■ CONSIGNE: Retranscrivez à l'identique le passage de l'extrait sur la musique qawwali qui va de « Si vous connaissez » à « Cantates de Bach! ».

■ EXTRAIT:
□ □ □ □
Si vous connaissez un tantinet Nusrat Fateh Ali Khan, vous savez donc que ce genre enraciné dans la pratique religieuse musulmane de branche soufie n’a rien d’aride ou de rébarbatif. C’est au contraire une véritable fête dévotionnelle, empreinte de rigueur mais exprimée dans une bonne humeur et une ouverture d’esprit qui fait trembler tous les rigoristes constipés du monde! Pour les Occidentaux que nous sommes, et afin de mieux comprendre le genre d’ambiance qui se dégage d’un concert de musique qawwali, la comparaison pourrait aisément être faite avec le Gospel états-unien, dans lequel on aurait inséré des éléments de chansons à répondre et qui serait construit avec la richesse structurelle des Cantates de Bach!
Ce genre de concert n’est pas aussi fréquent sous nos cieux québécois qu’en terre ontarienne, par exemple, où les communautés sud-asiatiques ont une empreinte plus importante (les choses changent, cela dit : cette communauté est en pleine expansion à Montréal). Il faudra donc pleinement profiter de cette occasion, si la curiosité et l’attrait pour les musiques savantes non-occidentales vous titillent le moindrement!
□ □ □ □
■ DONNÉES ENREGISTRÉES:
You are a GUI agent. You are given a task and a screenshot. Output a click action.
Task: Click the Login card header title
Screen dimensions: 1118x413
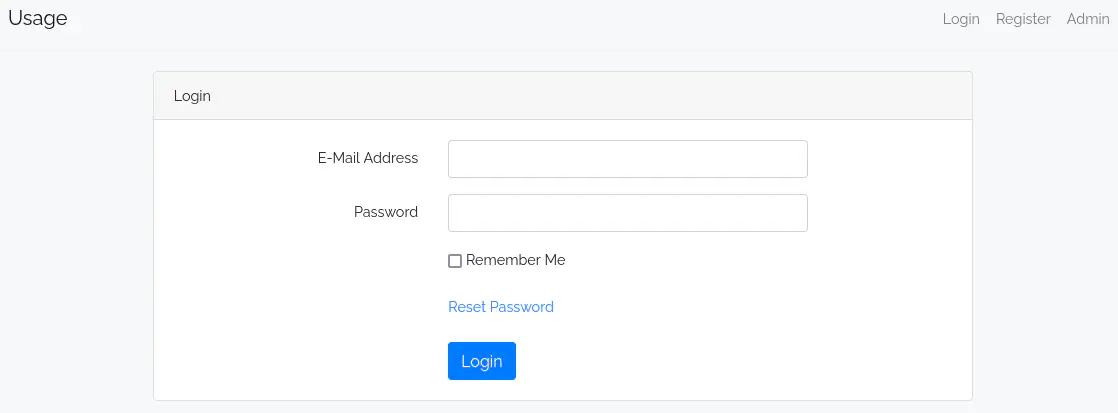pyautogui.click(x=192, y=96)
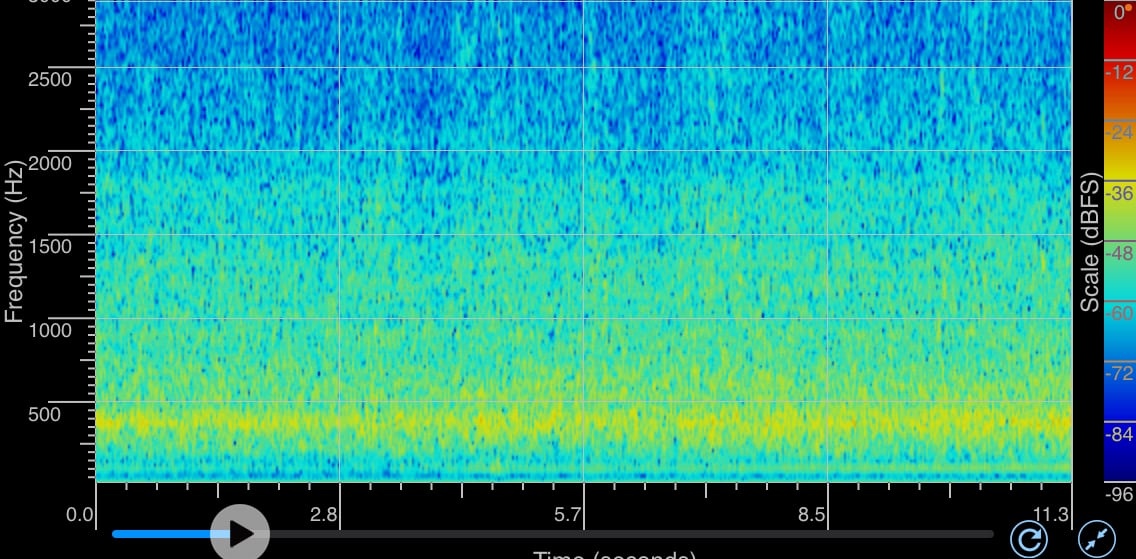Screen dimensions: 1136x559
Task: Click the 2000 Hz frequency axis label
Action: (x=50, y=162)
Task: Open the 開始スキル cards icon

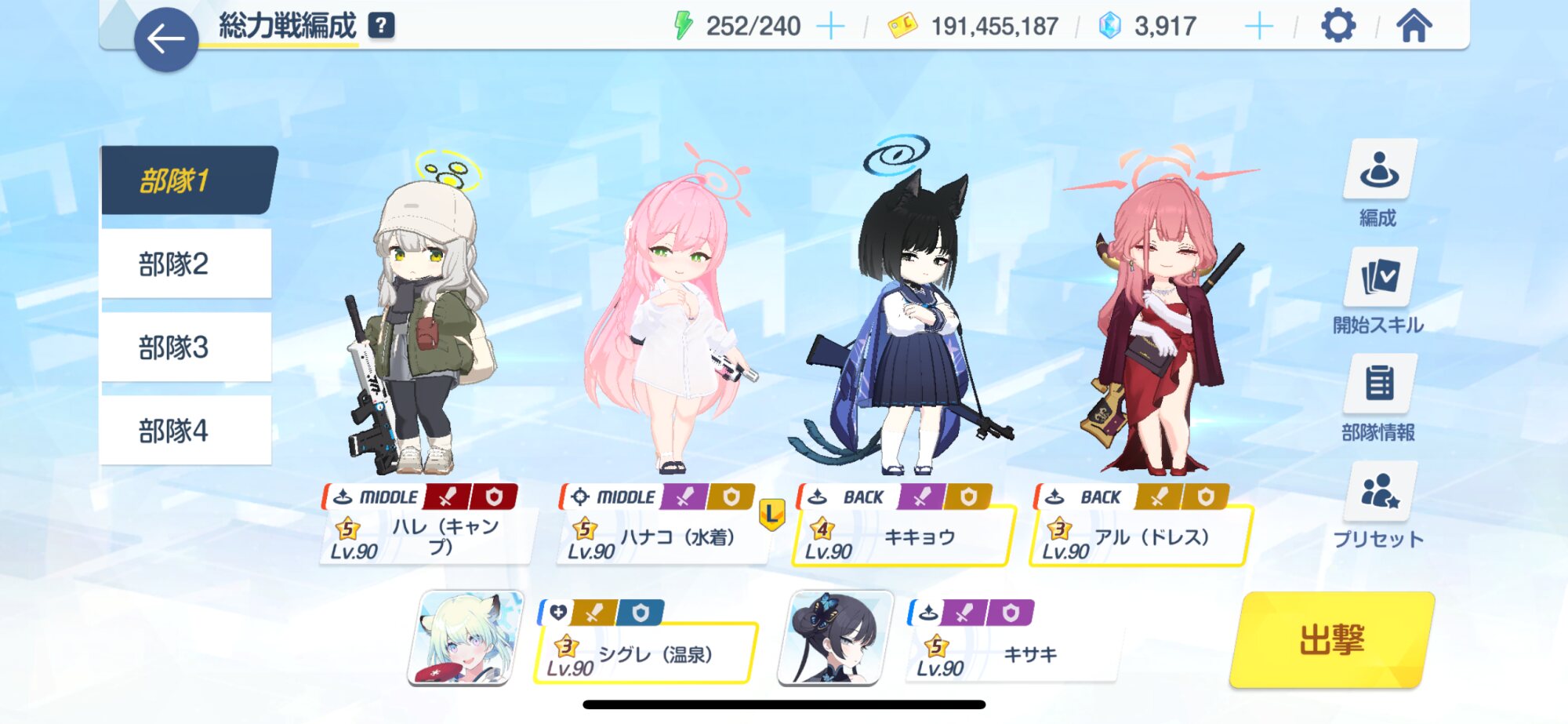Action: coord(1379,276)
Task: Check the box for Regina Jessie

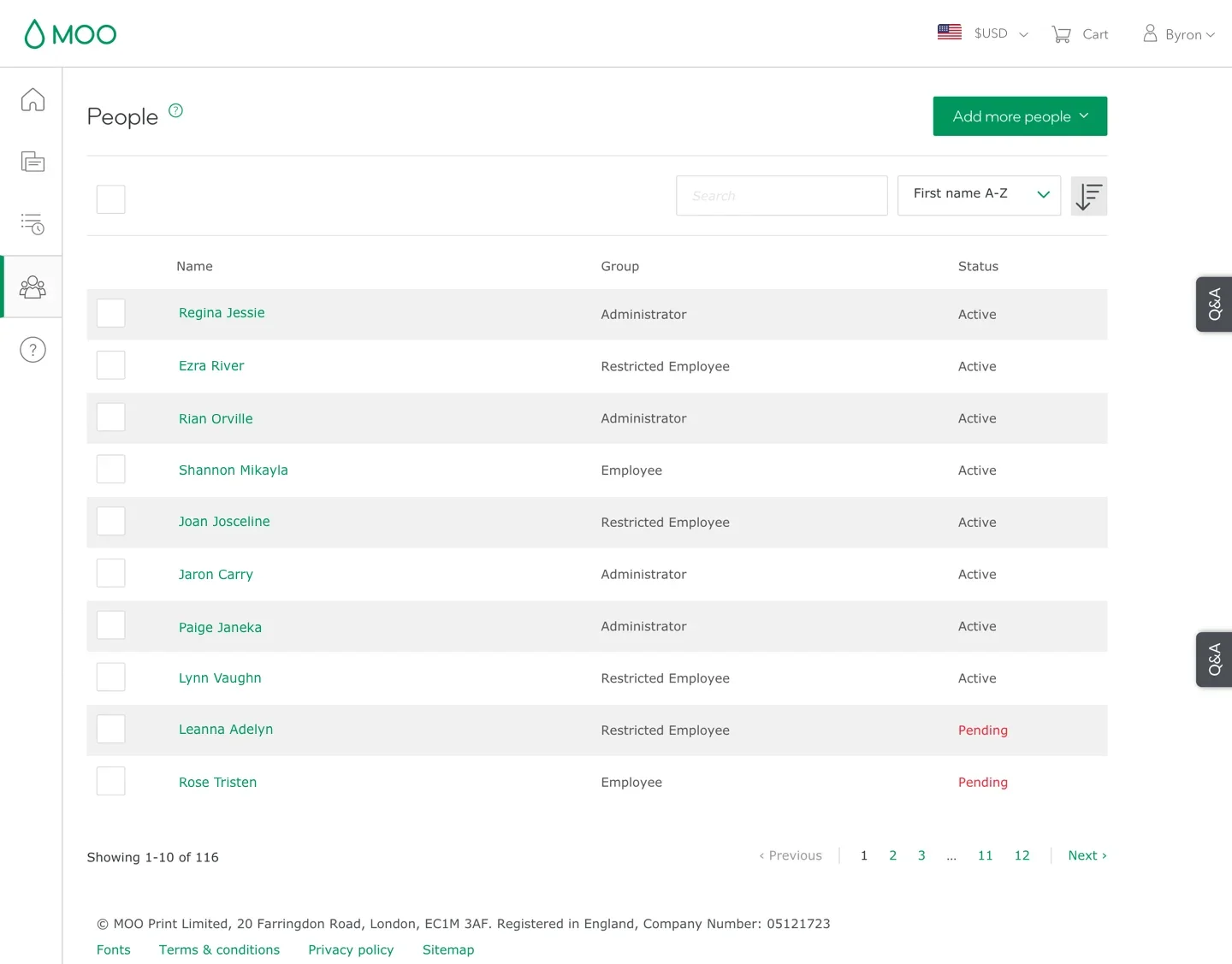Action: (x=111, y=313)

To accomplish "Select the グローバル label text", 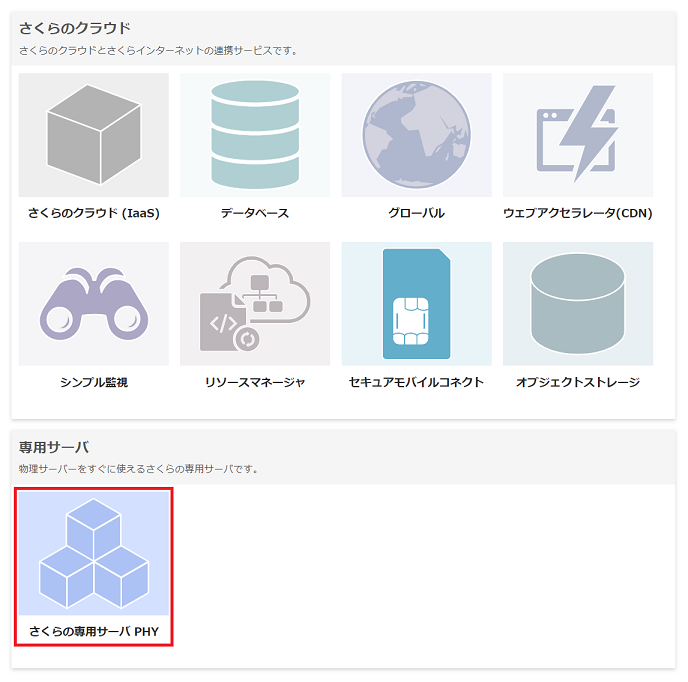I will [x=416, y=213].
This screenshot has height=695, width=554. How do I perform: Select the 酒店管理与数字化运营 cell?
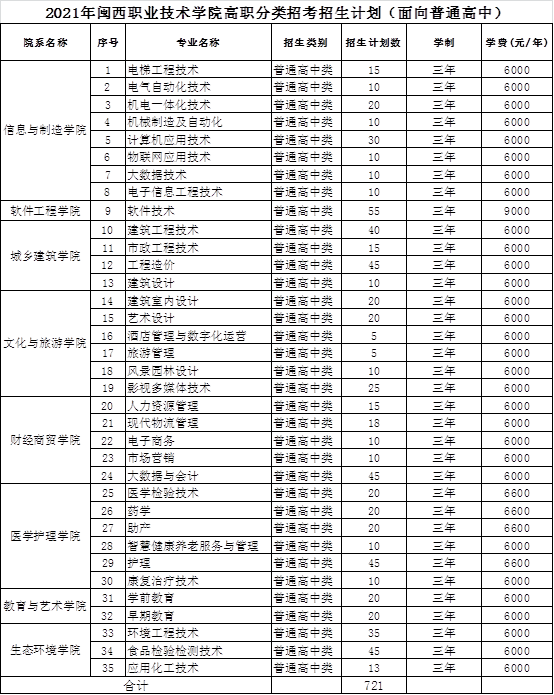(198, 336)
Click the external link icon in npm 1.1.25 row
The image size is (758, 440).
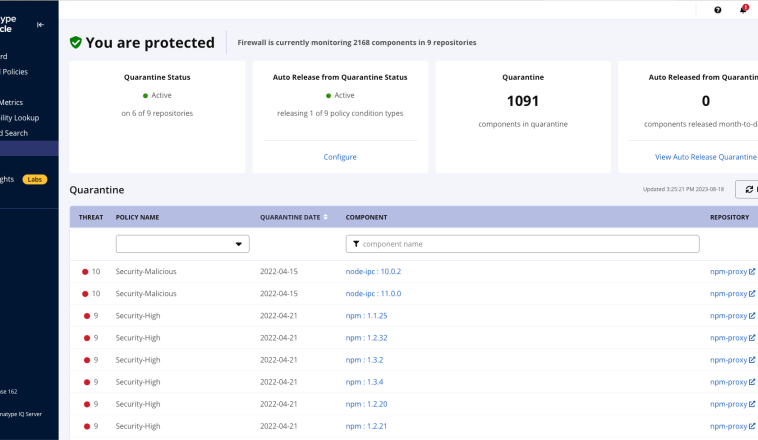tap(752, 316)
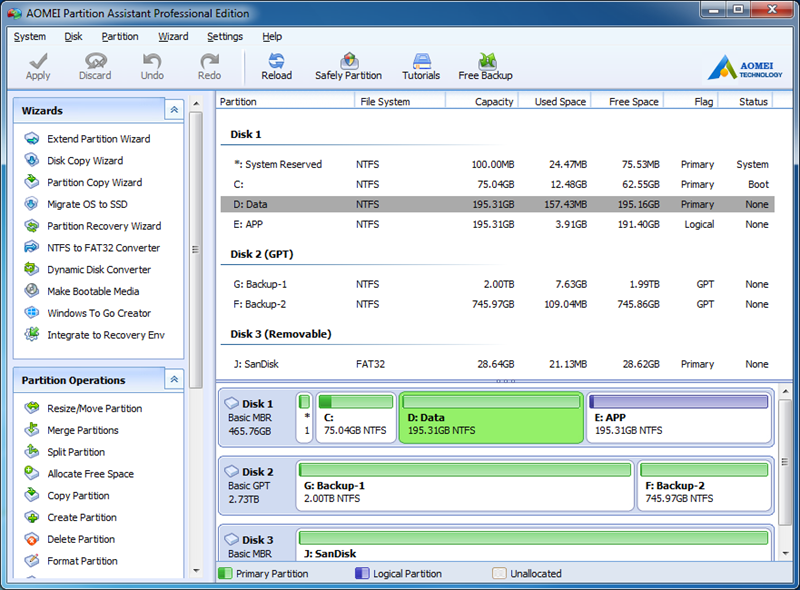This screenshot has height=590, width=800.
Task: Click the left sidebar vertical scrollbar
Action: (x=195, y=250)
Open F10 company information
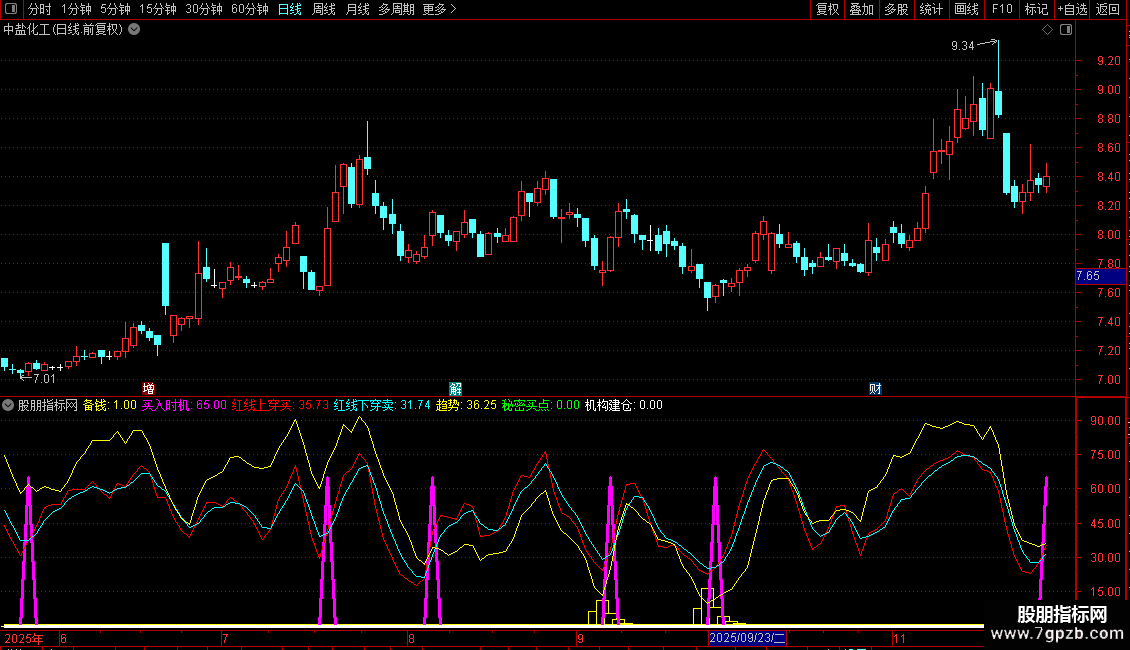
□ □ □ □
■ SORTIE COMPLÈTE:
Si vous connaissez un tantinet Nusrat Fateh Ali Khan, vous savez donc que ce genre enraciné dans la pratique religieuse musulmane de branche soufie n’a rien d’aride ou de rébarbatif. C’est au contraire une véritable fête dévotionnelle, empreinte de rigueur mais exprimée dans une bonne humeur et une ouverture d’esprit qui fait trembler tous les rigoristes constipés du monde! Pour les Occidentaux que nous sommes, et afin de mieux comprendre le genre d’ambiance qui se dégage d’un concert de musique qawwali, la comparaison pourrait aisément être faite avec le Gospel états-unien, dans lequel on aurait inséré des éléments de chansons à répondre et qui serait construit avec la richesse structurelle des Cantates de Bach!